## Exercise description
Please reproduce the listing from the line containing "Toggle the Edit Plot arrow pointer tool" through the end of the listing, changing "arrow pointer tool" to "selection arrow tool" and leaving everything else as it is. Omit the pictures from your answer.

** Begin Records provided **

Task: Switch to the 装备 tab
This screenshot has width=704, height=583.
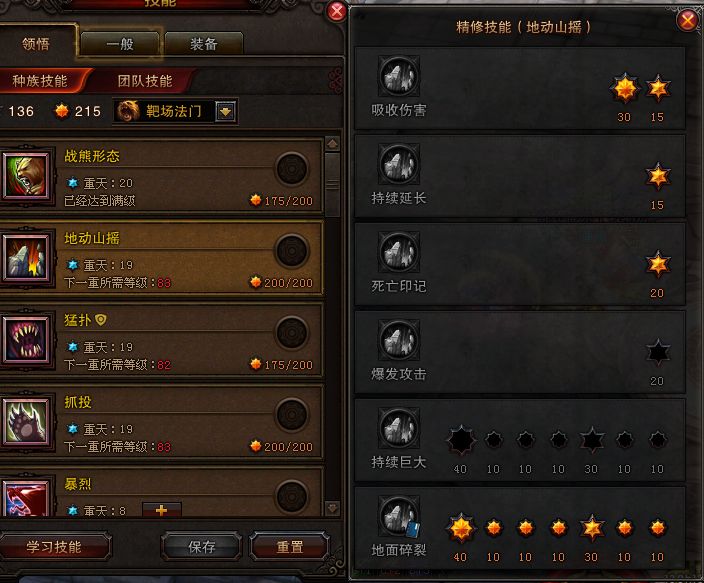Action: (204, 44)
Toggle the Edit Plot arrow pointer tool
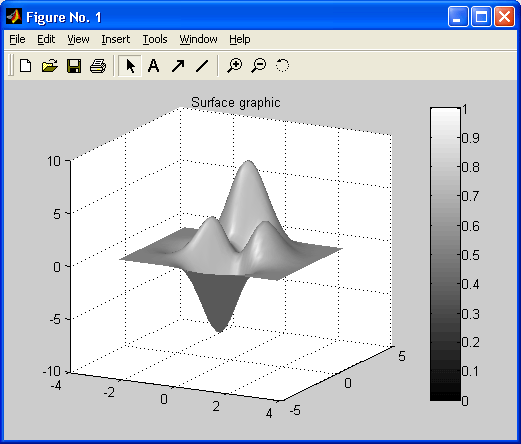521x444 pixels. pyautogui.click(x=130, y=66)
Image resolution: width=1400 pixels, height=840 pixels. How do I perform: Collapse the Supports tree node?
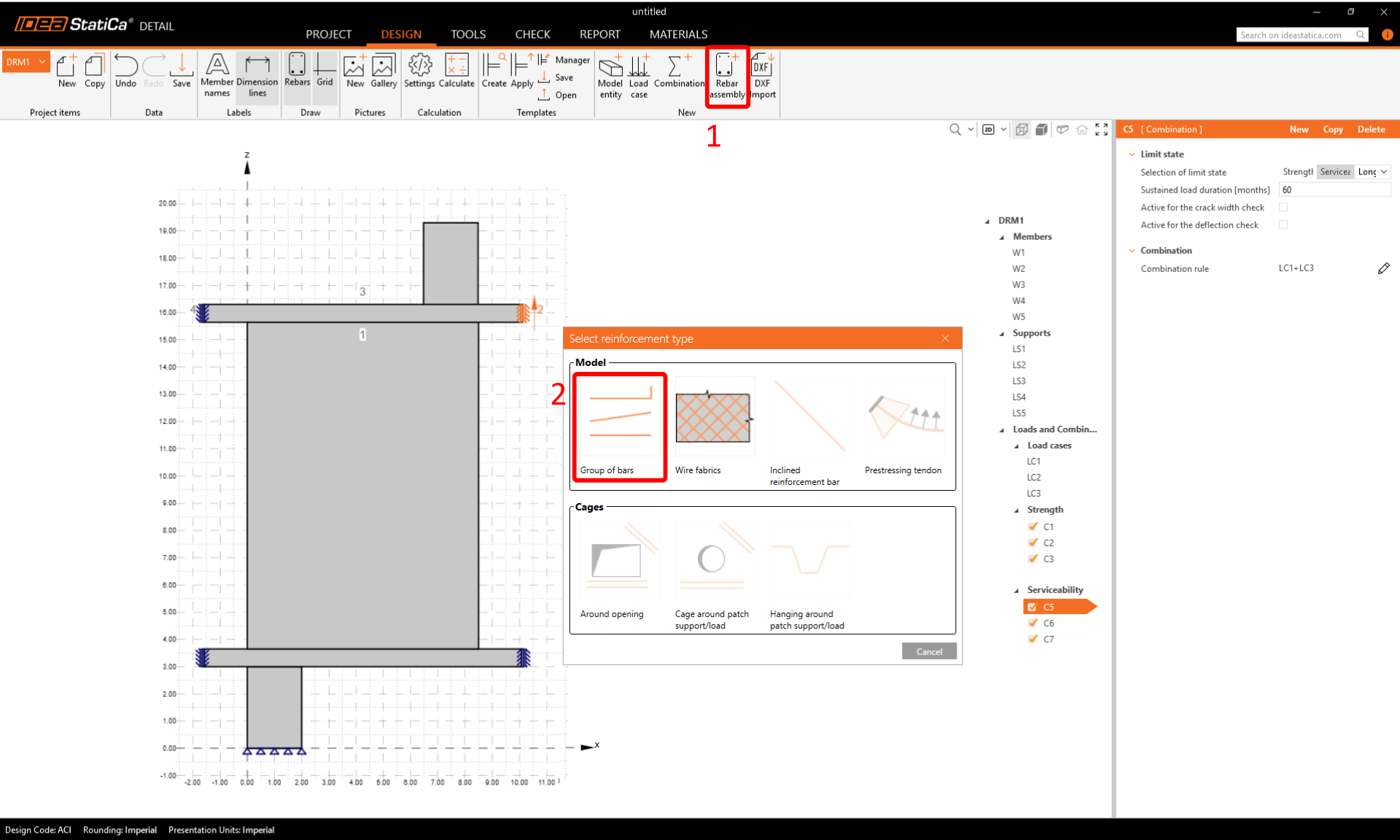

** End Records provided **

## Response to this exercise
Toggle the Edit Plot selection arrow tool
521x444 pixels. pyautogui.click(x=130, y=66)
Image resolution: width=1400 pixels, height=840 pixels. How do I perform: Collapse the Supports tree node?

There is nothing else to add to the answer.